Bettencourt : Le Point diffuse (légalement) une version détaillée
"Ordonner le retrait des documents servant de fondement à la publication d’informations légitimes et intéressant l’intérêt général reviendrait à exercer une censure contraire à l’intérêt public, sauf à ce que soit contesté le sérieux de la reproduction, ce qui n’est pas le cas en l’espèce", a jugé le tribunal.
Ces enregistrements sont également la cause du renvoi du procès, qui s'ouvrait aujourd'hui, opposant la fille de Liliane Bettencourt au photographe François-Marie Banier, qu'elle accuse d'abus de faiblesse sur sa mère.

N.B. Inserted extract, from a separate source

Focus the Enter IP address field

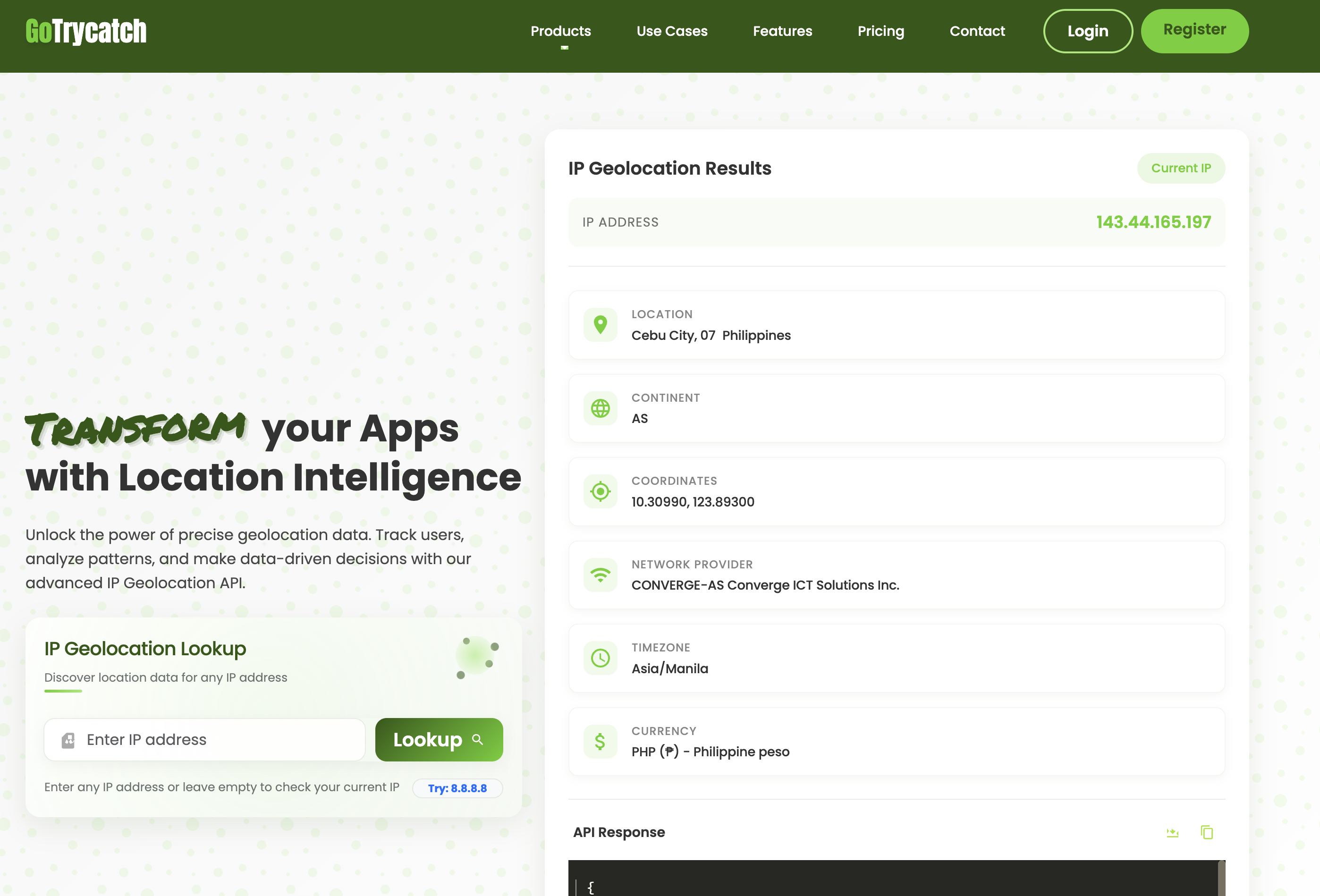(x=221, y=740)
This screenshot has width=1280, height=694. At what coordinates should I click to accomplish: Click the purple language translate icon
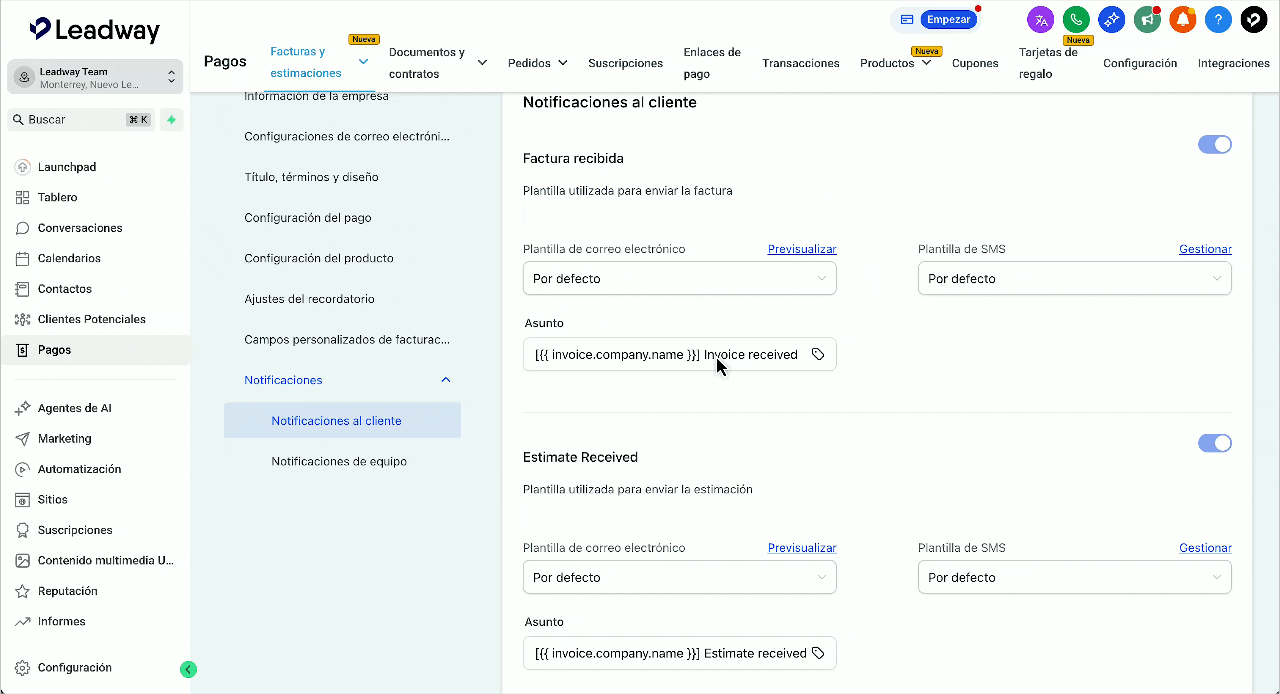(1041, 19)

Le feuilleton médiatique de ce début d'été est donc loin d'être fini. D'autant qu'il prend désormais la forme d'une pièce de théâtre, ou presque : dans son édition de la semaine, le Point offre un petit livret de 16 pages reprenant les passages les plus éloquents des 28 CD-Roms contenant les enregistrements pirates. Le 16 juin, le Point avait révélé en même temps que Mediapart, une parti de ces enregistrements, sans s'attarder sur les liens apparaissant entre l'héritière L'Oréal et le couple Woerth. Cette fois, tous les thèmes abordés lors des conversations piratées sont explorés en longueur par le Point.
En première page, sont présentés les six protagonistes qui prendront tour à tour la parole. Le décor (un chicissime hôtel particulier de Neuilly), les acteurs (grande bourgeoise fortunée, avocat, notaire et domestiques), les sujets de conversation (l'argent, les relations compliquées de "Madame" avec son favori, les signes envoyés du Château)… tout donne à penser à un vaudeville de bonne facture, Le Point poussant même l'obligeance jusqu'à donner des indications scéniques sur les entrées et sorties des protagonistes. Curieusement pour une retranscription d'enregistrements audio, le magazine souligne même à deux reprises qu'un des personnages sourit, dont une fois d'un "sourire gêné"…
Quelles nouveautés ? D'abord, il apparaît assez clairement que Mme Bettencourt est régulièrement dépassée par les événements. Elle ne se rappelle par exemple pas qui est son avocat ("-Le gros ? – Non, le grand avec une moustache, vous l'avez vu l'autre jour !")
Ses trous de mémoire apparaissent aussi plus clairement. Elle met ainsi plusieurs rendez-vous à comprendre qu'elle a cédé à Banier, via un montage financier, l'île d'Arros qui lui appartenait. Elle ne se souvient pas non plus en avoir fait son légataire universel.
Antisémitisme ?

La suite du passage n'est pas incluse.